**Data records**
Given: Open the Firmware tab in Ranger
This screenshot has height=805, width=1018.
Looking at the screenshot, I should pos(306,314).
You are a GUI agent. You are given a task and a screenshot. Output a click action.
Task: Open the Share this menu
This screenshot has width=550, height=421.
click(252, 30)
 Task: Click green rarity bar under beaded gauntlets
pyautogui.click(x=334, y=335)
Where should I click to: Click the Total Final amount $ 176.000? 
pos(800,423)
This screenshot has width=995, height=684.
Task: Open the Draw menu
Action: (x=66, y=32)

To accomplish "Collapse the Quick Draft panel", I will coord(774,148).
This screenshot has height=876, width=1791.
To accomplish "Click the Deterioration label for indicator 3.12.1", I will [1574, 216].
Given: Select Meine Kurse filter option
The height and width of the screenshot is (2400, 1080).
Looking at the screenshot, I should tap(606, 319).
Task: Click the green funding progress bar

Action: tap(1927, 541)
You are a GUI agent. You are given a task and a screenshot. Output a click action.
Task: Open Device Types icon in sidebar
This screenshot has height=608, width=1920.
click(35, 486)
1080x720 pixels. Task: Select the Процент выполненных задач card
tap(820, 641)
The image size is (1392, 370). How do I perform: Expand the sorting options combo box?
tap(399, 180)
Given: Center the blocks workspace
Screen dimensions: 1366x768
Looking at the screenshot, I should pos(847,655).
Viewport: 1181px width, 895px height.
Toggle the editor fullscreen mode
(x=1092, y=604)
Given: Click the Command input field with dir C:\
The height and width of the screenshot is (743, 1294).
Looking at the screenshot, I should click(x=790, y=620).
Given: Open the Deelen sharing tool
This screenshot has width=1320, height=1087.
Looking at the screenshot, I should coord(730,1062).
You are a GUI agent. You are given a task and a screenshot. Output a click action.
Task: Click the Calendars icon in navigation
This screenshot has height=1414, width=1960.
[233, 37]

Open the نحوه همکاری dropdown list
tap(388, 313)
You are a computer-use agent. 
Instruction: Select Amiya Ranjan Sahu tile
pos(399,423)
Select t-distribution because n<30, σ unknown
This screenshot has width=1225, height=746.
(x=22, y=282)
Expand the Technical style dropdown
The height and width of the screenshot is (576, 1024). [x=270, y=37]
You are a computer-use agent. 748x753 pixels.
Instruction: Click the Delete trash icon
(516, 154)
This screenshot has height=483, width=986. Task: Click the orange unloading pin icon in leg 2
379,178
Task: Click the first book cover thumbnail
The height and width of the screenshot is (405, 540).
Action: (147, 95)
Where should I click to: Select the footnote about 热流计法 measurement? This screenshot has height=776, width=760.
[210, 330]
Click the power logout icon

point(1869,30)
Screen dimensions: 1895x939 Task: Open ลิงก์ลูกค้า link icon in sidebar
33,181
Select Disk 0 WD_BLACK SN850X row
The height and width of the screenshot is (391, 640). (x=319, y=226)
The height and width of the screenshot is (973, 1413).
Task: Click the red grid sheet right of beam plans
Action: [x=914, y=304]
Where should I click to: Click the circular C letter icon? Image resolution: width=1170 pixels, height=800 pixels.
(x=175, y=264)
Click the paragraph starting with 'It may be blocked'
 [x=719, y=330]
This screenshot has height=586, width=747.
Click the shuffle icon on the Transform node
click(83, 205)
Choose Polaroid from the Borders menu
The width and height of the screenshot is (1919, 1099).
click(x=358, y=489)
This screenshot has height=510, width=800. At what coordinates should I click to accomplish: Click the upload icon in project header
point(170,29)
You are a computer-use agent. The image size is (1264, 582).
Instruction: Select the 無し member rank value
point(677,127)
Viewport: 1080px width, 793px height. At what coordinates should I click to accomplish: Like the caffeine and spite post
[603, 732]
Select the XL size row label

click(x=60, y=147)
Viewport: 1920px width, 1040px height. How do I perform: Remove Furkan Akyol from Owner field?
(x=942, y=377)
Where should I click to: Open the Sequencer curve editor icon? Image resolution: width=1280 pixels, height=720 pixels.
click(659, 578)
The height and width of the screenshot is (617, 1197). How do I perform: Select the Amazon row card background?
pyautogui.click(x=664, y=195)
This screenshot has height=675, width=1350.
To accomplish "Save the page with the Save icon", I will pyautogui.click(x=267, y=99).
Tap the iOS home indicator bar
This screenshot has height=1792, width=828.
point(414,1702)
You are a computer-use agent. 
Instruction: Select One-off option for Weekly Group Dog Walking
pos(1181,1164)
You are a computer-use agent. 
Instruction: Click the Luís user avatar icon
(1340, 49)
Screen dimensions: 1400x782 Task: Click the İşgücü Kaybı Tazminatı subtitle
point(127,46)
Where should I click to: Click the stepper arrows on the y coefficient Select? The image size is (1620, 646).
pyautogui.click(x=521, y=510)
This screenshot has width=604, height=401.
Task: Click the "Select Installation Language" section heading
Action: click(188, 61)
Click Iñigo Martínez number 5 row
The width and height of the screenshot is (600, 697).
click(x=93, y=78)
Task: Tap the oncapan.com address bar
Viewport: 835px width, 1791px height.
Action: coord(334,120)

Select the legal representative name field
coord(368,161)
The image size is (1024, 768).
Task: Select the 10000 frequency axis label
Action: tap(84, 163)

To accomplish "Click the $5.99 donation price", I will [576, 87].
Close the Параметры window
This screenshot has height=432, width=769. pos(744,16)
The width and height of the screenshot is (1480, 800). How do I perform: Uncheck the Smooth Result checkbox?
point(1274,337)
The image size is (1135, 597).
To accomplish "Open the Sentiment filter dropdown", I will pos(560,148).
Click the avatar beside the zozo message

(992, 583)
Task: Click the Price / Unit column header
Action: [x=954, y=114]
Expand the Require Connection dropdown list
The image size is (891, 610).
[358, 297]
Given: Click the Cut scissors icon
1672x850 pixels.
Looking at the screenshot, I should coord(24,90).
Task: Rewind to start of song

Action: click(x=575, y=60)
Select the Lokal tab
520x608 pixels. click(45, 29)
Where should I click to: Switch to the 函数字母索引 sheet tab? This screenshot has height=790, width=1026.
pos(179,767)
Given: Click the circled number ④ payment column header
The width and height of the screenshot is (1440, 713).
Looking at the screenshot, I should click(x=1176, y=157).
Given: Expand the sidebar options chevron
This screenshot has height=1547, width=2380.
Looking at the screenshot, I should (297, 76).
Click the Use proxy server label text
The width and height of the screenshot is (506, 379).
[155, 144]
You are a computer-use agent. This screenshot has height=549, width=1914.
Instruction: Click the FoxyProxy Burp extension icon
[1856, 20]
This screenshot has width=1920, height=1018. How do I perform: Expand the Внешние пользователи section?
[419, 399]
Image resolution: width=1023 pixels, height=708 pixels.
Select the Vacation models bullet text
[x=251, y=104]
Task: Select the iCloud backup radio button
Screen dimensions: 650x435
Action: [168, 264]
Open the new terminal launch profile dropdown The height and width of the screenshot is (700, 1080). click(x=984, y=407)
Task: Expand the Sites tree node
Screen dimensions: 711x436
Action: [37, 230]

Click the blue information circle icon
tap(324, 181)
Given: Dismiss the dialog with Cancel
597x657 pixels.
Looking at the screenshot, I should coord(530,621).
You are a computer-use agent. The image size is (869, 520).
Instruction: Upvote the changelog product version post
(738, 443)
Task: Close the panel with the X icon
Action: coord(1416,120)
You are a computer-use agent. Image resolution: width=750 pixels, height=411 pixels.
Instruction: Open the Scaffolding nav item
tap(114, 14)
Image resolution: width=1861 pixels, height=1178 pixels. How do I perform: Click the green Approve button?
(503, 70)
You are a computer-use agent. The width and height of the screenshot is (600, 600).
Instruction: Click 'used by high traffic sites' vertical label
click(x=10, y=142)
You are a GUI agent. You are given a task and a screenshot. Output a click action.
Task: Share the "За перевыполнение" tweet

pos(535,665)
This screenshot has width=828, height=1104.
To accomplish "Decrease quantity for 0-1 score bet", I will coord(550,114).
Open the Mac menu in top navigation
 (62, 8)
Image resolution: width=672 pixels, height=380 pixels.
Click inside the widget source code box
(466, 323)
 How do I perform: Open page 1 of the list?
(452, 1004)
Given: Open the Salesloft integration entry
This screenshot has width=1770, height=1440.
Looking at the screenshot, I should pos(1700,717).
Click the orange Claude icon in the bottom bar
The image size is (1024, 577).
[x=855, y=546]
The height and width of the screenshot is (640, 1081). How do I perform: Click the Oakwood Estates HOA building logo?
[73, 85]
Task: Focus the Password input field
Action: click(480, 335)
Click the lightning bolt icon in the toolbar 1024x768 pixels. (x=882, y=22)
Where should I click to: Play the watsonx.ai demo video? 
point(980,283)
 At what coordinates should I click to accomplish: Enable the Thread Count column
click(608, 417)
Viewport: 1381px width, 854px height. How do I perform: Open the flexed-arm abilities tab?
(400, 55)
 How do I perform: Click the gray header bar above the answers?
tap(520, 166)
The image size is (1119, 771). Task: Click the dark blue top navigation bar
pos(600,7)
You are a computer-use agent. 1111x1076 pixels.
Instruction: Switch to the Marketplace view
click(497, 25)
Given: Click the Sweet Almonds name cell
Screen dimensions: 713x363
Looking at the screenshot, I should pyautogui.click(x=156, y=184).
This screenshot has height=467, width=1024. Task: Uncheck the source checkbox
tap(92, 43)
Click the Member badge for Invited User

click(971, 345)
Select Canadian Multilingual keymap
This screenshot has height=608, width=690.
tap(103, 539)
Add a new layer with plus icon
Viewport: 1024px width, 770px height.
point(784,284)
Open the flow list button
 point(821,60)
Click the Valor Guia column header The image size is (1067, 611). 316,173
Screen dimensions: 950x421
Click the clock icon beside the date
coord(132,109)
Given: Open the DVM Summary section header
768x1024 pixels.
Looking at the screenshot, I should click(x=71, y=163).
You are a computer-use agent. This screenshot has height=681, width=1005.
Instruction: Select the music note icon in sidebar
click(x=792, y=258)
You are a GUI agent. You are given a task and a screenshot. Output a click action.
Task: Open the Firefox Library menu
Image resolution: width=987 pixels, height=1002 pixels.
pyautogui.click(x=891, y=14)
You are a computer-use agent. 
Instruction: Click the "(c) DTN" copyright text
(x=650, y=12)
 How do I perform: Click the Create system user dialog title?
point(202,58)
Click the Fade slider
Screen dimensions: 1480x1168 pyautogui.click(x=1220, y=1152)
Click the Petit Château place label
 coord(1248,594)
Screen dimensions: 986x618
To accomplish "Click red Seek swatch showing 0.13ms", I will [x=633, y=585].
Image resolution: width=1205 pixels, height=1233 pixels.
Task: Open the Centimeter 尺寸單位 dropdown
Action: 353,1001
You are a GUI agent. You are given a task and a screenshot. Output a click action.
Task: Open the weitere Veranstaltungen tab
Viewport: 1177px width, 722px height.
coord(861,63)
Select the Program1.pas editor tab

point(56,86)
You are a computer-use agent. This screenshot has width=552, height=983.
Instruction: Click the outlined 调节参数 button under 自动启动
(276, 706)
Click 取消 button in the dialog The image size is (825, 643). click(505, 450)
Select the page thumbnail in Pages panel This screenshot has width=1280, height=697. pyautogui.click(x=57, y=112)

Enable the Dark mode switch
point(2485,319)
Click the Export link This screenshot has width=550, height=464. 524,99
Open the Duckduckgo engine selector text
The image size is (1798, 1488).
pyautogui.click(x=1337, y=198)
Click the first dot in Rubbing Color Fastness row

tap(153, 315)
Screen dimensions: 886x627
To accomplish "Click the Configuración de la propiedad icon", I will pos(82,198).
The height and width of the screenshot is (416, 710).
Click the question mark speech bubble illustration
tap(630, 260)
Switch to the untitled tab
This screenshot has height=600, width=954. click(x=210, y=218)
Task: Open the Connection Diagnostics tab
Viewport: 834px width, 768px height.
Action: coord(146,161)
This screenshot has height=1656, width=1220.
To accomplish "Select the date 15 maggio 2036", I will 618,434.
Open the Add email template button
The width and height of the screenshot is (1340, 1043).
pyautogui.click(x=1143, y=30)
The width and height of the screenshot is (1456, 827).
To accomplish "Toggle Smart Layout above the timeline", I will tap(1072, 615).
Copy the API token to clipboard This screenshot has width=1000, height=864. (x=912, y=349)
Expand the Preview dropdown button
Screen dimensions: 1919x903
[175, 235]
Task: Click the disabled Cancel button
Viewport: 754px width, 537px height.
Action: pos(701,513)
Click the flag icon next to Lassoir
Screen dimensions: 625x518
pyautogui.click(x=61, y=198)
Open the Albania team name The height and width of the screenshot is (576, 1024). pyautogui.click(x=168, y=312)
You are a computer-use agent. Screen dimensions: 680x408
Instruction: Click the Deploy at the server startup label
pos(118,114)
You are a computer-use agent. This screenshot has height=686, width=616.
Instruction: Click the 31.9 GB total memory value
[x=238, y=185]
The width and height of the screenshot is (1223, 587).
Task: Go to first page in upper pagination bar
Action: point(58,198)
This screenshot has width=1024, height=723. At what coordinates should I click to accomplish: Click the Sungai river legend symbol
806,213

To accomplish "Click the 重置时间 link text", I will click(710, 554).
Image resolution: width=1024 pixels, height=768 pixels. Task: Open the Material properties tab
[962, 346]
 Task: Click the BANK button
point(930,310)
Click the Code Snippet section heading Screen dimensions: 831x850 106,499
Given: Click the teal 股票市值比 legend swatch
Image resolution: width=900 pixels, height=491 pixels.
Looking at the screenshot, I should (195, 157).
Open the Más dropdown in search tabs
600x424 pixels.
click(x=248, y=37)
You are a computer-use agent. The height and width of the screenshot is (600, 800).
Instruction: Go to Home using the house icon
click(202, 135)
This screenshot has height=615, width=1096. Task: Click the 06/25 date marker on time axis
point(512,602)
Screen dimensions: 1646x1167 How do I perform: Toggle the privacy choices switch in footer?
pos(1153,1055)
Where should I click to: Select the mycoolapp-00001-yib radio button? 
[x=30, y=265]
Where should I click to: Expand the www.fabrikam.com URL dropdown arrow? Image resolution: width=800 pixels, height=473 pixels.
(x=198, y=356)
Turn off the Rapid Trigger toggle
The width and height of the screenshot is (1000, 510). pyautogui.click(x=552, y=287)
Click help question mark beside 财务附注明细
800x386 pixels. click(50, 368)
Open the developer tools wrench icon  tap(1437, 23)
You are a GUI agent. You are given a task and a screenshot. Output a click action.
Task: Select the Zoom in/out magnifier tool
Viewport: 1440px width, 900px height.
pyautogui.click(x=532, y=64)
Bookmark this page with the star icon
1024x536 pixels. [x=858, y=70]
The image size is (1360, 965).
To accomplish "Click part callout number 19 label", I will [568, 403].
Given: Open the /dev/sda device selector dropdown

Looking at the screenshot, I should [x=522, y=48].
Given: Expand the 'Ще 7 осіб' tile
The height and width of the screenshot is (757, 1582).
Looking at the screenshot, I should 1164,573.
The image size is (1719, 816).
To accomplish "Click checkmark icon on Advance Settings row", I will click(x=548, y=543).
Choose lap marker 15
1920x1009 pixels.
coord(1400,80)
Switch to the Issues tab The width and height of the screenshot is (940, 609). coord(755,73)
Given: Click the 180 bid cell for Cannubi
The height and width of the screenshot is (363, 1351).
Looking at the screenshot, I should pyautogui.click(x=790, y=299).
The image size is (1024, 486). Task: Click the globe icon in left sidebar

**What is being asked**
Using the data above, transcribe the lines that run from the line with "Task: Share the" to the line with "Image resolution: width=672", both ends kept, and output nothing else.

**Written response**
Task: Share the "За перевыполнение" tweet

pos(535,665)
This screenshot has width=828, height=1104.
To accomplish "Decrease quantity for 0-1 score bet", I will coord(550,114).
Open the Mac menu in top navigation
 (62, 8)
Image resolution: width=672 pixels, height=380 pixels.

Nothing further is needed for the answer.